Da passt es ins Bild, als am Wochenende während des 4:1 der Pariser im Spiel der Ligue 1 gegen Racing Straßburg in der Insta-Story von neymarjr neben dem Livestream der Partie das Profilbild einer Nina auftauchte. Nina ist 28 und bevorzugt als Profilfoto in ihren sozialen Kanälen ihr Gesäß und nicht ihr Gesicht. Und Nina wohnt einen Kilometer entfernt von neymarjr. Das weiß man, weil neymarjr das Straßburg-Spiel über einen illegalen Stream verfolgte.

Neymarjr, so nennt sich Neymar Jr. bei Instagram. Ob der Screenshot wirklich von Neymars Account stammt, ist nicht ganz gesichert. Dass man dem Kicker aber den kurzen Ausflug in die Piraterie zutraut, sagt eigentlich alles. Und da Neymar Jr, also der echte, immer noch keinen Kontoauszug geteilt hat, muss man den Informationen aus dem Internet eigentlich das Vertrauen schenken.

Dort wird geschrieben, dass der Brasilianer allein 2020 über 90 Millionen Euro durch Gehalt und Werbeeinnahmen verdiente. Knapp 93 Millionen sollen es laut Forbes 2019 gewesen sein. 76 im Jahr 2018. Zumindest so viel, dass sich Neymar eigentlich ein Abo für Live-Fußball leisten könnte. Doch das ist Neymar. Man lacht kurz darüber, aber dann wundert es einen auch nicht weiter, dass es ausgerechnet der Superstar von Paris Saint-Germain ist, der sich offenbar zu gemütlich ist, ein Abo abzuschließen und stattdessen im Internet nach einem illegalen Livestream sucht.

Böse Zungen würden dann auch sagen, dass er sich im Betrügen ja schon ganz gut auskennt. Nicht nur bei Steuererklärungen, wenn es um seine Werbeeinnahmen geht, sondern auch auf dem Platz.

Neymar: Fallsucht als roter Faden

So beliebt wie sich Neymar durch seine tollen Tore und Tricks gemacht hat, so unbeliebt ist er inzwischen für seinen Hang, mit einer Brise Theatralik große Schmerzen zu simulieren, die er nach Allerweltsfouls vermeintlich verspürt. Sucht man im Internet nach Neymar und Diver, dem internationalen Fachausdruck für Schwalbenkönige, findet man eine sehr schicke Uhr aus Fernost, aber auch eben viele Videos, wie sich Neymar fallen lässt, als wäre er nicht von einem Blitz, sondern von einem Tornado getroffen worden.

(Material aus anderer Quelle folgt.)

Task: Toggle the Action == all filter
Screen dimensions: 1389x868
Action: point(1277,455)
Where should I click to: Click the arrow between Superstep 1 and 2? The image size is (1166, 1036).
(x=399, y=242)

Gerade in Mitteleuropa hat sich Neymar damit nicht nur Freunde gemacht. Für manch einen TV-Kommentator ist es geradezu der rote Faden der gesamten Übertragung, sich über Neymar aufzuregen. Das ist genauso übertrieben wie die Versuche aus Neymars Heimat, dessen notorische Fallsucht damit zu begründen, dass sich der Filigrantechniker vor Verletzungen schützen will.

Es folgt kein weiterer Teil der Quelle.